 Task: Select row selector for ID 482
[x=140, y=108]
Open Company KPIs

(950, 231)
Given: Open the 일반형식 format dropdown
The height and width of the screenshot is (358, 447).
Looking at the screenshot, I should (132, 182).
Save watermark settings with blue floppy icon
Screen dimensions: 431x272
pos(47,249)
----
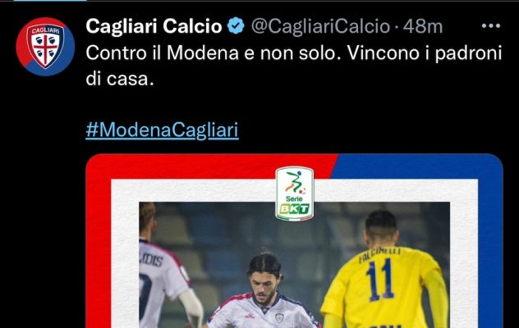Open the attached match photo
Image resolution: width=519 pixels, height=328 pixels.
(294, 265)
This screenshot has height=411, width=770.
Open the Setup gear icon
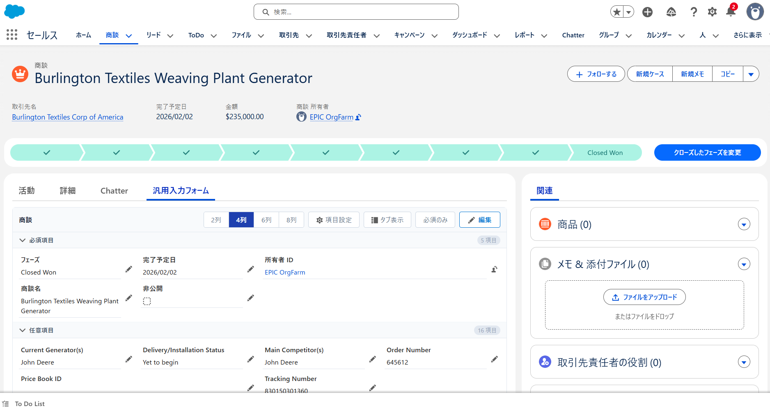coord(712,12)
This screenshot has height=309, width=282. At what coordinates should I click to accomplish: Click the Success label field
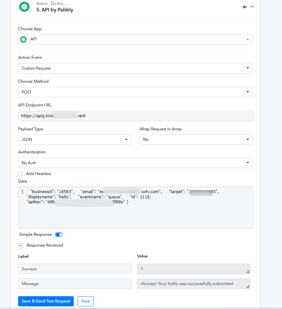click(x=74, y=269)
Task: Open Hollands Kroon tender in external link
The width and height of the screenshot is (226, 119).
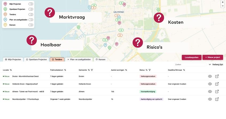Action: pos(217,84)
----
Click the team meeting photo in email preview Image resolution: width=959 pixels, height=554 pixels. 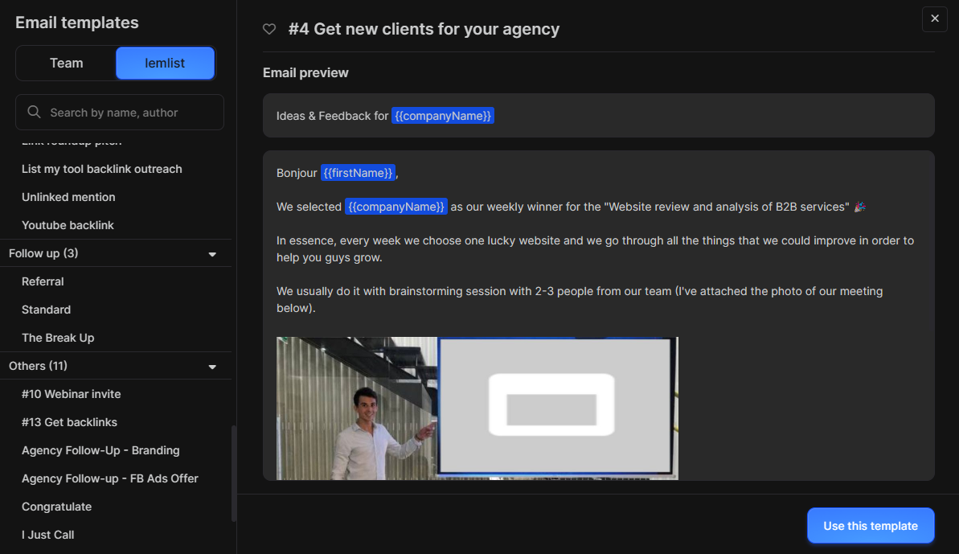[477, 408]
----
**TASK OBJECTIVE**
Please copy the lines in the records above between the one holding "Task: Select row selector for ID 482" and the one holding "Given: Open the 일반형식 format dropdown", inclusive, exactly and with no other line.

**THE ANSWER**
 Task: Select row selector for ID 482
[x=140, y=108]
Open Company KPIs

(950, 231)
Given: Open the 일반형식 format dropdown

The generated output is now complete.